Agree with above, cite a code reference for the rejection, then appeal.


----------



## steveray (Jun 21, 2013)

I would need more specifics....I would not defer to a SE about water movement just because he has a stamp.....and the inspector should put it in writing if requested....


----------



## RJJ (Jun 21, 2013)

It is hard to imagine why the BI is so reluctant to address the issue and find a win, win on this matter. If I were in your place I would do the following.

1. Send a formal letter to the BI and his Boss. Regular mail, Certified and also hand delivered.

2. Attached the engineers letter or revised drawing sealed to each.

3. Request a formal denial in writing not less than 10 days from delivery date.

4. Also include a request for an application to the appeals board if denial is sent.

5. Failure to comply with your notice in a timely manner will result in deemed approval.


----------



## Mark K (Jun 21, 2013)

The IBC requires that the building official actively approve all modifications to the approved permit drawings.  If you go with an implied approval you may be screwed.

Do not ask for a denial in writing.  Rather ask for a reference to any applicable code provisions if the submission is not approved.   If the building official will not respond contact the City attorney or somebody over the building official and let him know that if the building official will not respond that you will be asking the court for a writ of mandamus instructing the building official to perform his job.

My understanding is that in these cases a writ of mandamus is relatively easy to obtain.

If the building official is unable to provide any basis in the code for why your design does not comply then you can take the building officials response back to the court and request another writ of mandamus requiring him to approve the changes.

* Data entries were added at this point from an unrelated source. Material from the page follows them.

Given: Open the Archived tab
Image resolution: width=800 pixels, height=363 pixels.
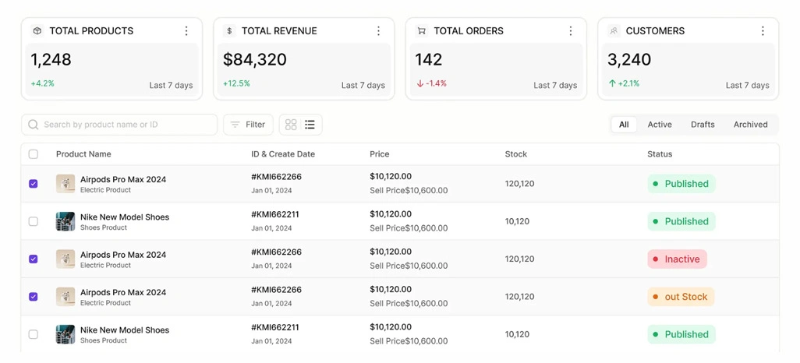Looking at the screenshot, I should tap(751, 125).
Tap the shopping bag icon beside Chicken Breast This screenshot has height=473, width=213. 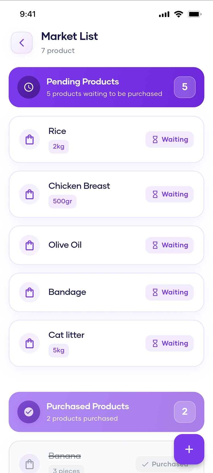tap(30, 194)
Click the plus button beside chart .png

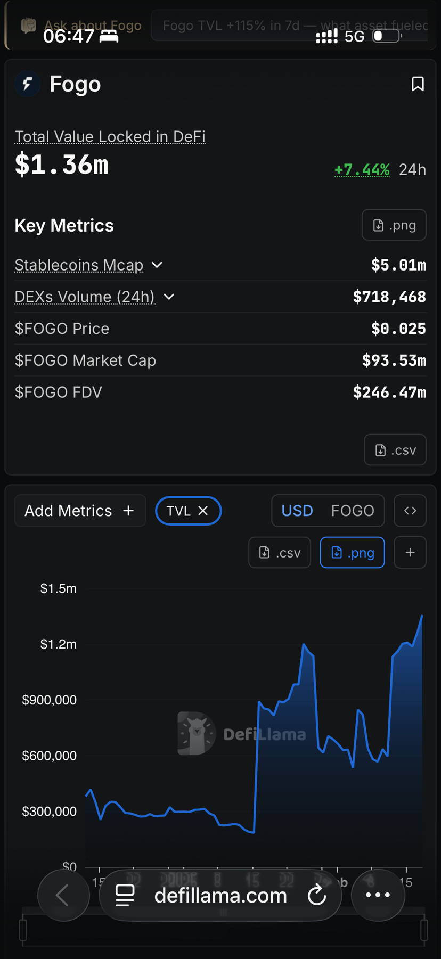[410, 553]
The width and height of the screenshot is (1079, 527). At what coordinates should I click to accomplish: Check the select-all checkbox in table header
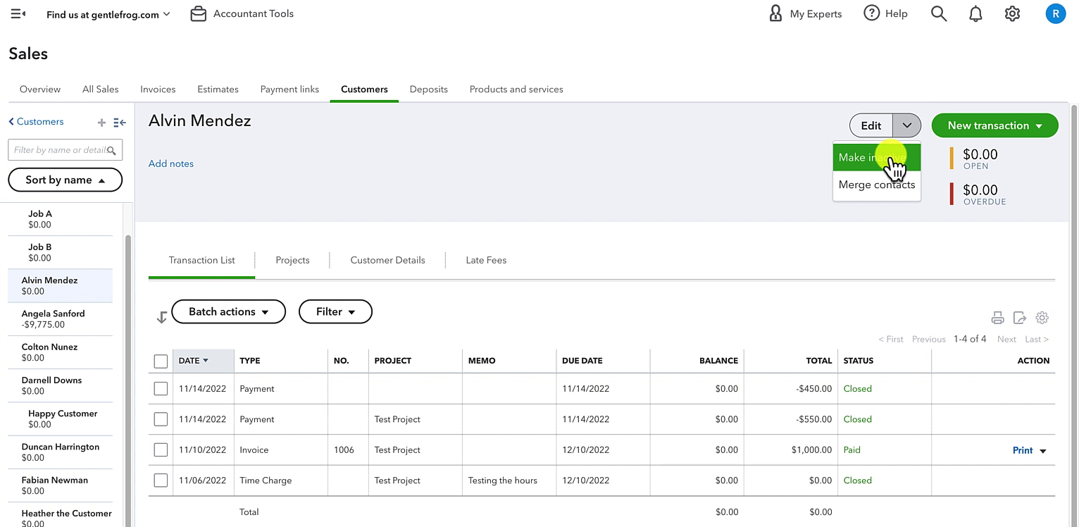[161, 361]
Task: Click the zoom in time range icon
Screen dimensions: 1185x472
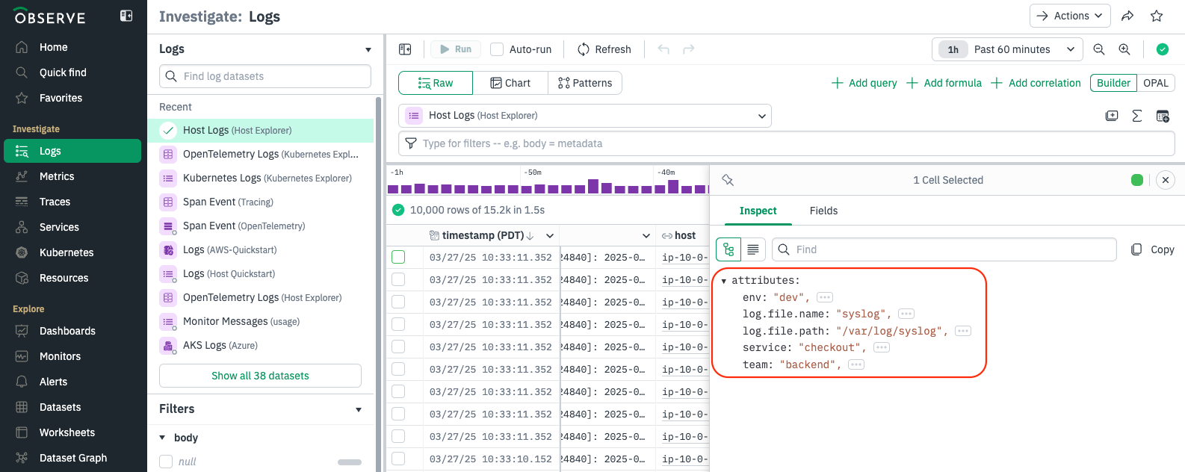Action: tap(1124, 49)
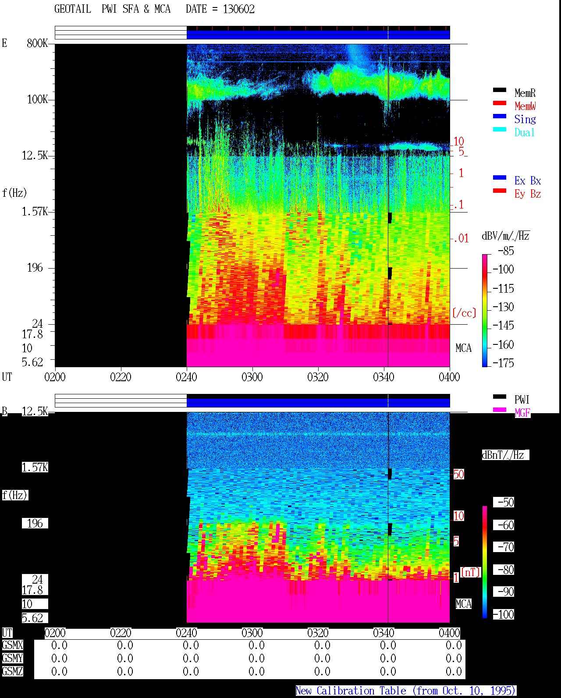
Task: Click the blue Ex Bx legend swatch
Action: [500, 177]
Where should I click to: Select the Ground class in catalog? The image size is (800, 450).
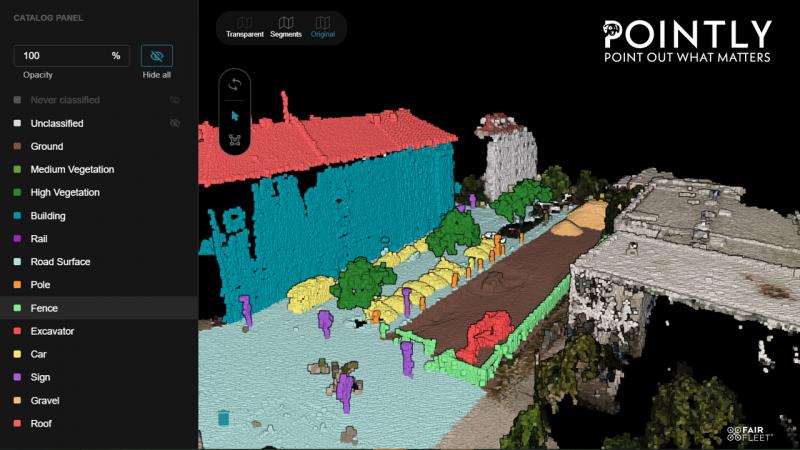(x=46, y=146)
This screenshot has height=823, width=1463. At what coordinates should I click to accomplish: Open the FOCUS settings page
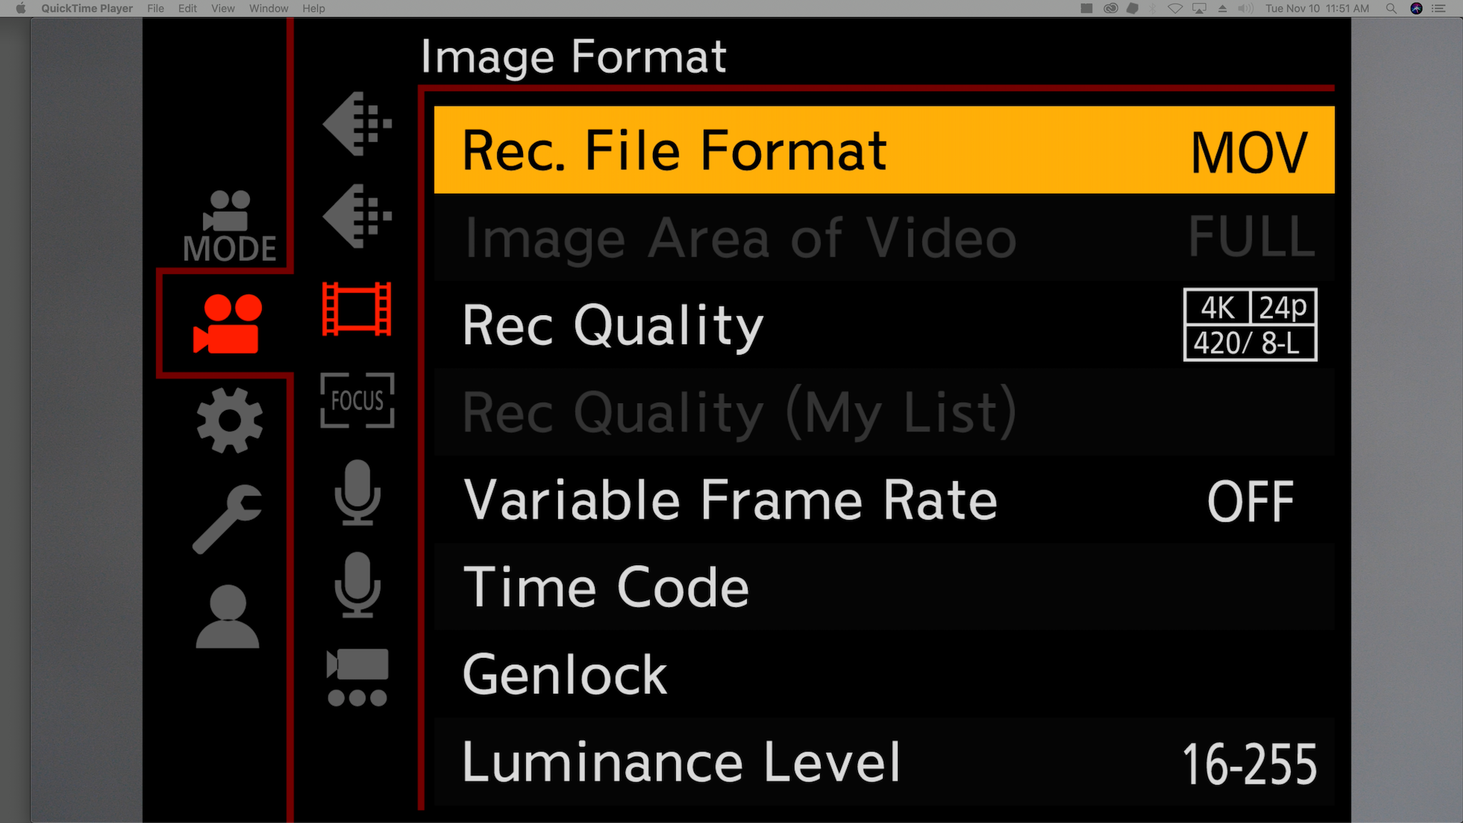point(357,400)
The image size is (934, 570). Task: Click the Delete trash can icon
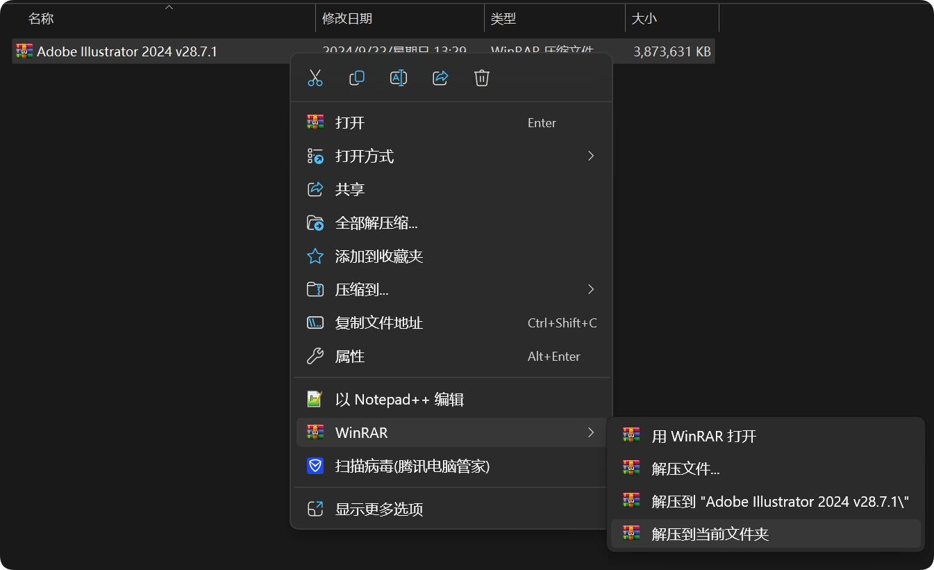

Also let the city know that depending on the response you will consider filing a formal appeal.

If you do a little research you may find that the local building code was improperly adopted thus meaning that there is no building code.  While this may not be common it may be more common than you think.  ICC has an interesting book on the legal aspects of building code enforcement.

It would help your case if you were to have your engineer’s design peer reviewed by another engineer.

The previous suggestion assumes that you cannot apply some political pressure to motivate the city staff to be more reasonable.


----------



## mark handler (Jun 21, 2013)

Choose your battles wisely..

Will you ever do another project with this"inspector"....

Don't use the hammer to early


----------



## Mark K (Jun 21, 2013)

But when you use your hammer leave a lasting impression.

Sometimes it helps to let the inspector know that while you want to be reasonable you do have a hammer.


----------



## ICE (Jun 21, 2013)

Where I work, the building inspector wouldn't be the one to approve or deny changes to the grading/drainage.  As an inspector, I would send the applicant to our plan check engineer.  Once the plan is approved I would expect the applicant to follow the plan.

I ask for engineered fixes on a regular basis and I don't send many of them back through plan check but keeping water away from any structure is serious business.  If you want to change it up, expect to see our engineer.  Give me an approved plan and I am almost required to accept it.


----------



## peach (Jun 21, 2013)

it's not so much what the inspector "likes" as much as how the adopted code for him/her to enforce is written.  Having said that, the SE may not know the first thing about hydrology.  If the inspector won't put it in writing, he/she is probably already throwing in the towel.


----------



## chris kennedy (Jun 22, 2013)

cda said:
			
		

> Do you mind saying what state you are in and what you do for a living


Welcome but knowing your location can make a world of deference around here.


----------



## taylor87 (Jun 22, 2013)

Location is Northern US, Wisconsin, red clay soil, non expansive.  The property has existed since 1870.  The City has continually overlayed streets over the years to a point that drainage is off the street and alleys and on to properties.  Water has flowed from the alley towards the property over surface prior to my owning the property.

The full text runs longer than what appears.